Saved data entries
'''
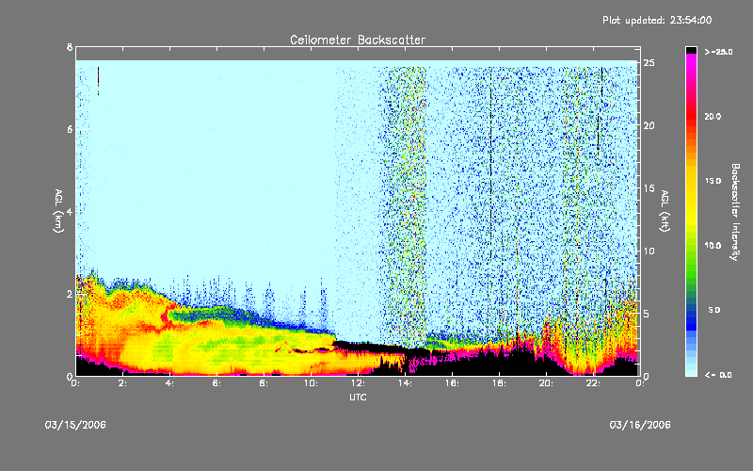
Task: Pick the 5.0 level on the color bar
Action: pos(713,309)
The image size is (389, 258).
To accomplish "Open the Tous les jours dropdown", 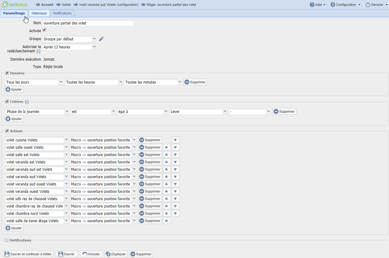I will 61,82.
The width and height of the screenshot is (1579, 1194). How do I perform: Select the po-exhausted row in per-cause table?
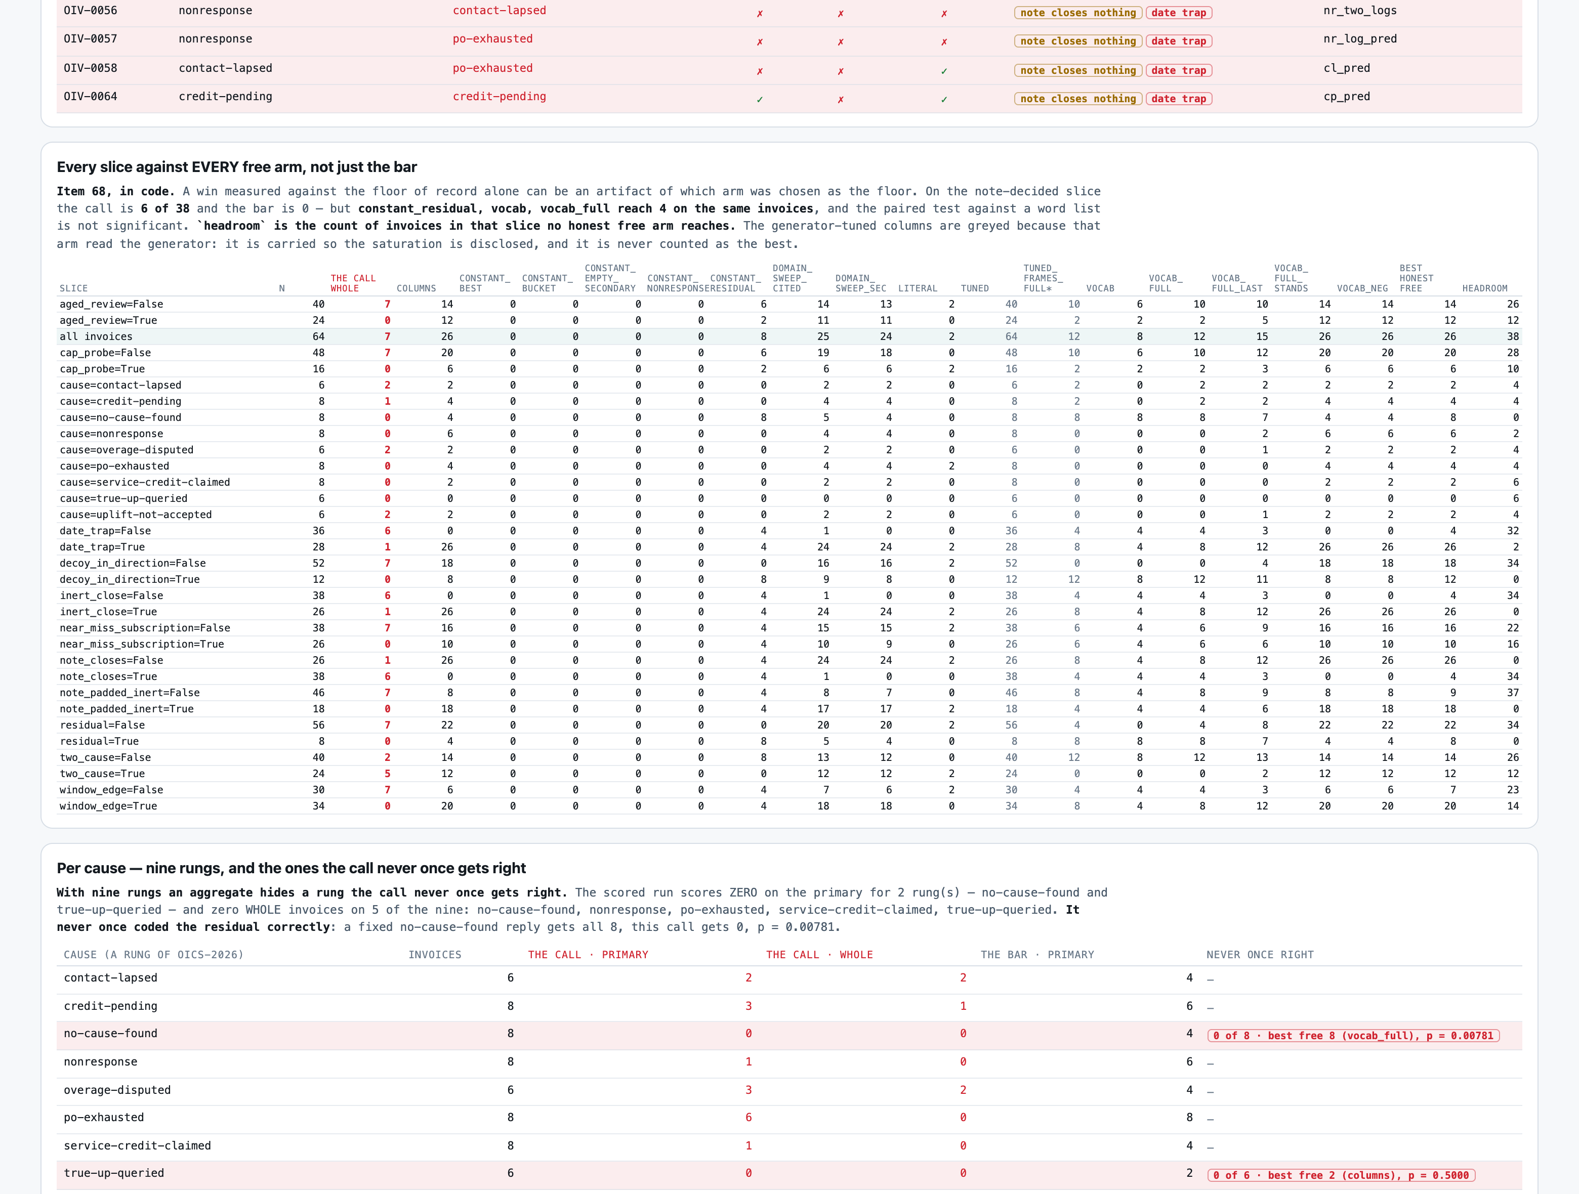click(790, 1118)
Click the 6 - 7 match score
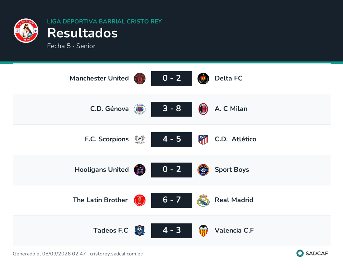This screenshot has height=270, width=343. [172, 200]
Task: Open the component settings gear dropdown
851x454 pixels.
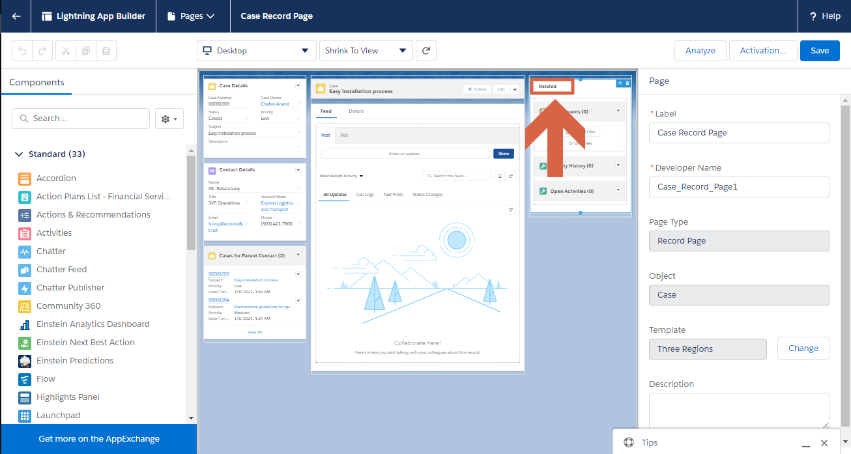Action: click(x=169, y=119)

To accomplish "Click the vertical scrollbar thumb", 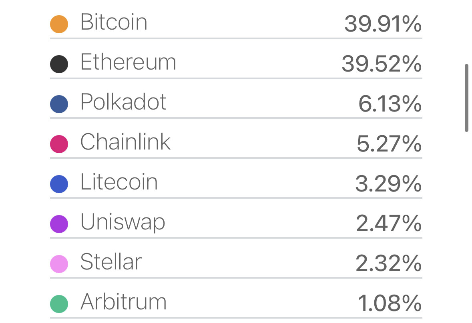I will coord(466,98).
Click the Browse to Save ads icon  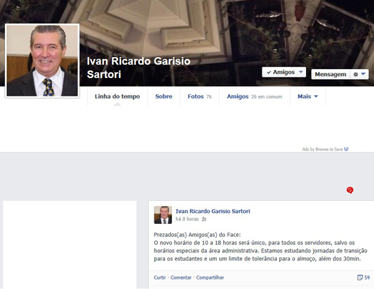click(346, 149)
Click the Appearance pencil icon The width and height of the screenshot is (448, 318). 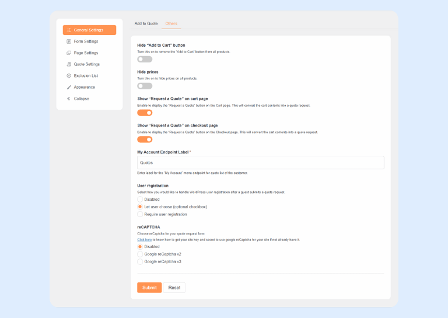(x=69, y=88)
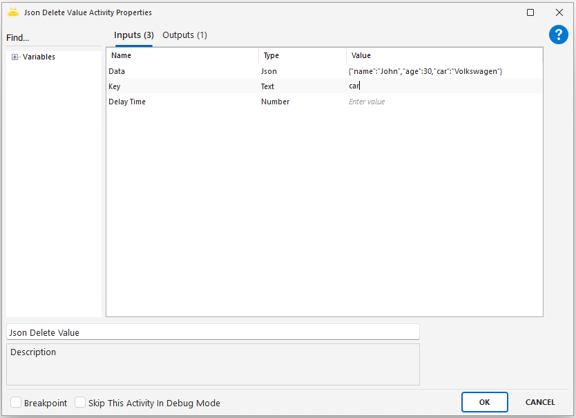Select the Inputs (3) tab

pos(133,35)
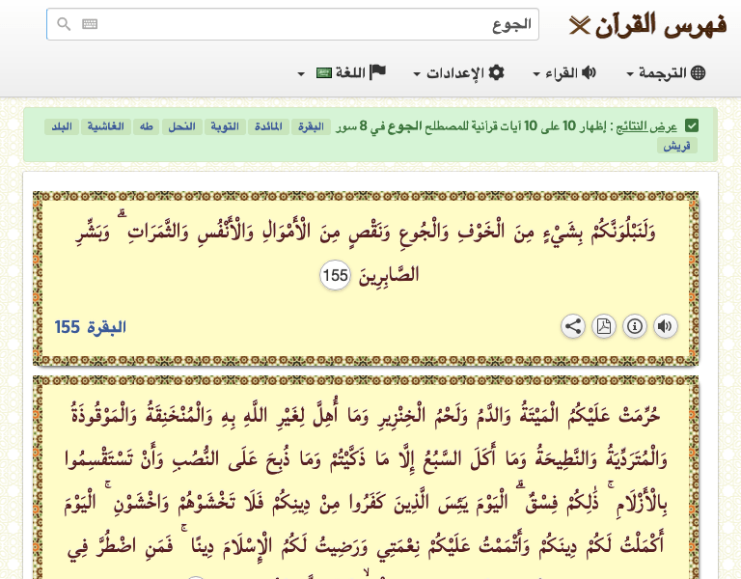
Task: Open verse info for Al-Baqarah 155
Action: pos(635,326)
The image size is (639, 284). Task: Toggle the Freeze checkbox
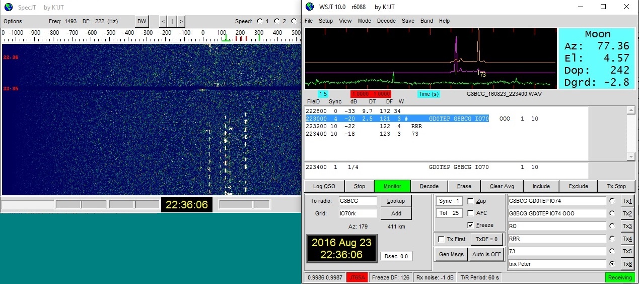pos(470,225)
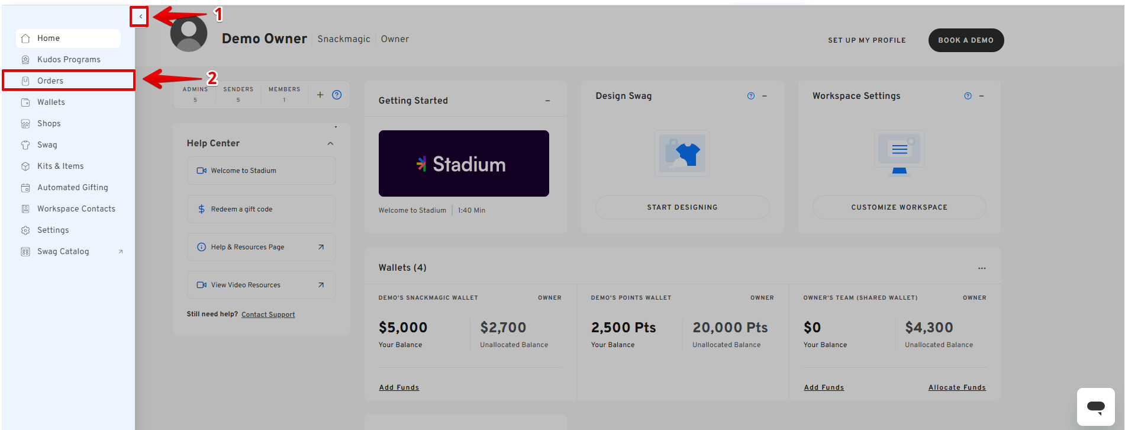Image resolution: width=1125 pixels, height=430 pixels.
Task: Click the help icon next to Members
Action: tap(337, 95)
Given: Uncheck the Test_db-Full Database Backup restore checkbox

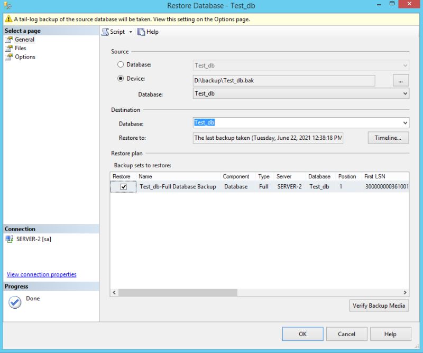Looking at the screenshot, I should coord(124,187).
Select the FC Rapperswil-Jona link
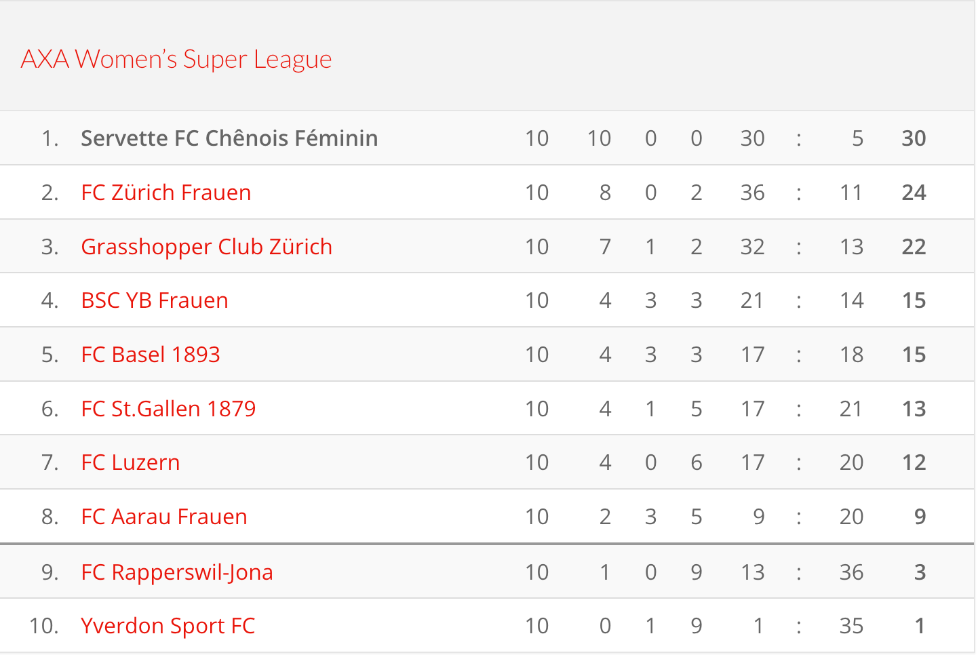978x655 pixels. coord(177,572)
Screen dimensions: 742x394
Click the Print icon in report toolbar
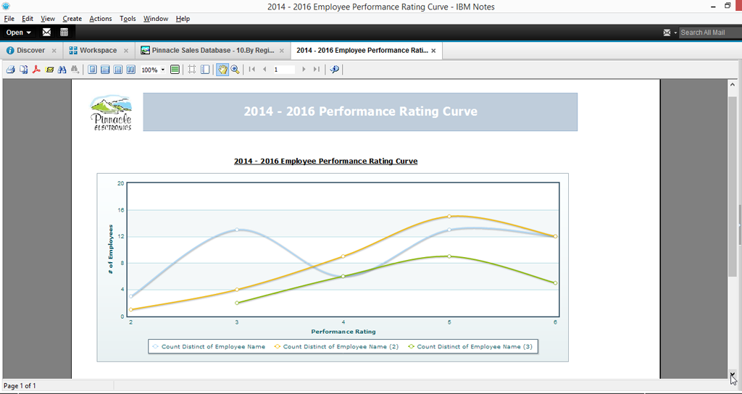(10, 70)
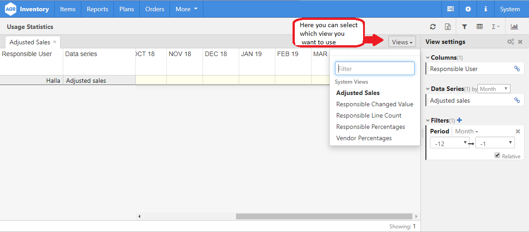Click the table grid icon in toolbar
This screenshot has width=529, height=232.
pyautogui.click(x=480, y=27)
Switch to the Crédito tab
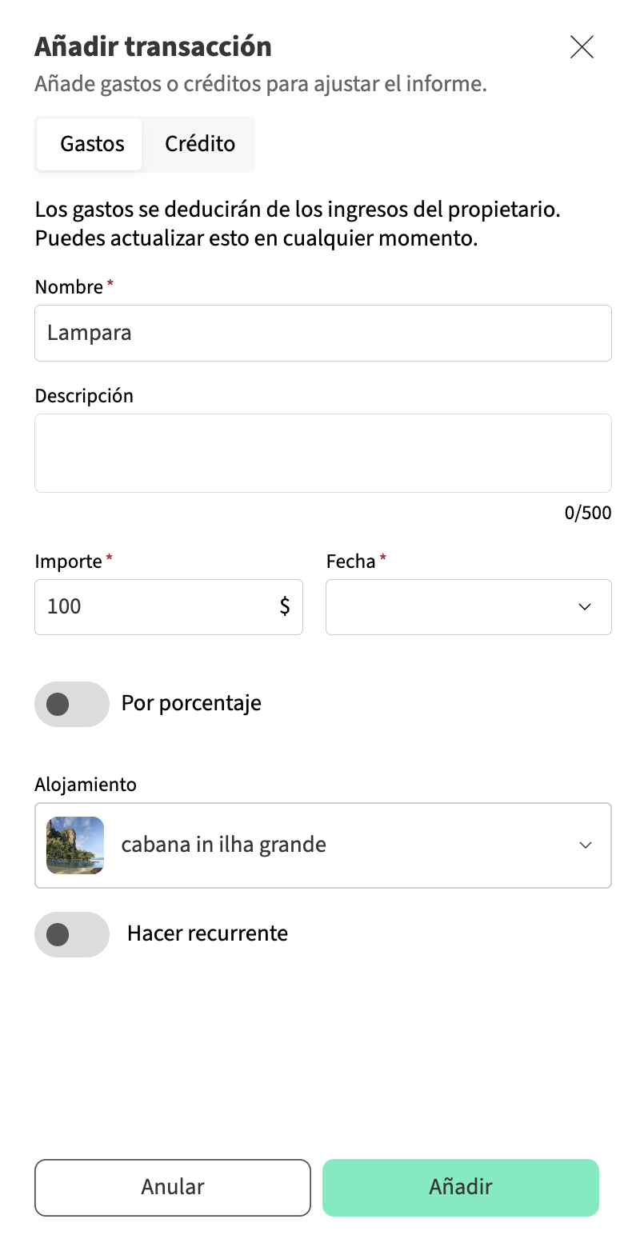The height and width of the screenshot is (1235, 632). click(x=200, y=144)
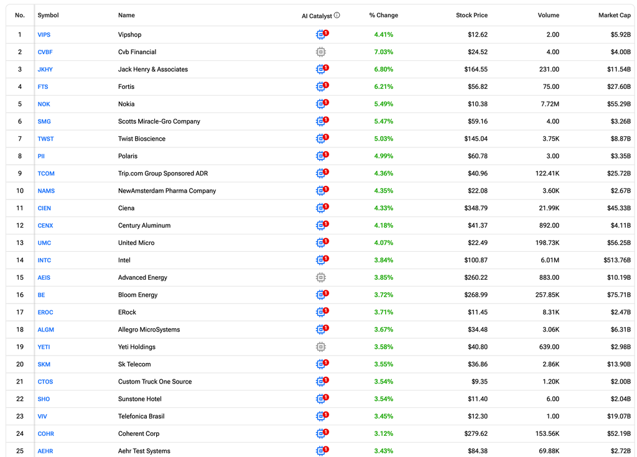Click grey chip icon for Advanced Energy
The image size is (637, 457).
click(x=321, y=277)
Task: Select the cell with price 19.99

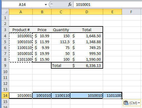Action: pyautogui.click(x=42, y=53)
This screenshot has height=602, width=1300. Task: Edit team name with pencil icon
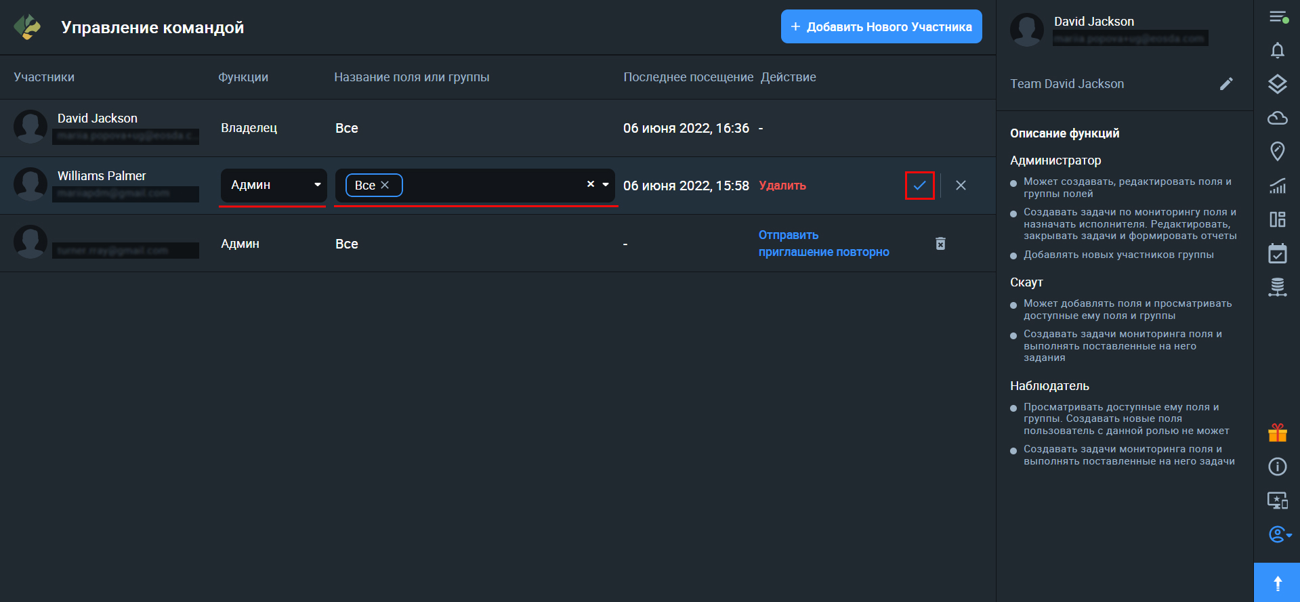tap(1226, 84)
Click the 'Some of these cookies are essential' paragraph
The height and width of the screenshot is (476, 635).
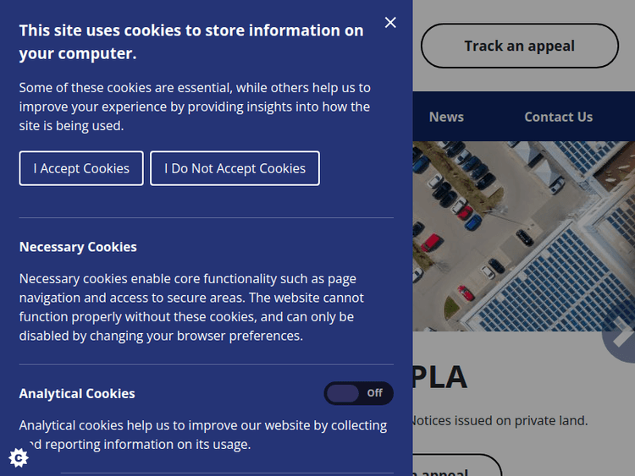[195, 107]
'''
▶ [Your objective]: Transcribe exactly, and only, the lines from the one containing "This screenshot has height=602, width=1300." through the last line of the records above, both included; leave out the pictures.

▶ [The completed task]:
This screenshot has height=602, width=1300. Task: Edit team name with pencil icon
tap(1226, 84)
Click the 'Some of these cookies are essential' paragraph
The height and width of the screenshot is (476, 635).
[195, 107]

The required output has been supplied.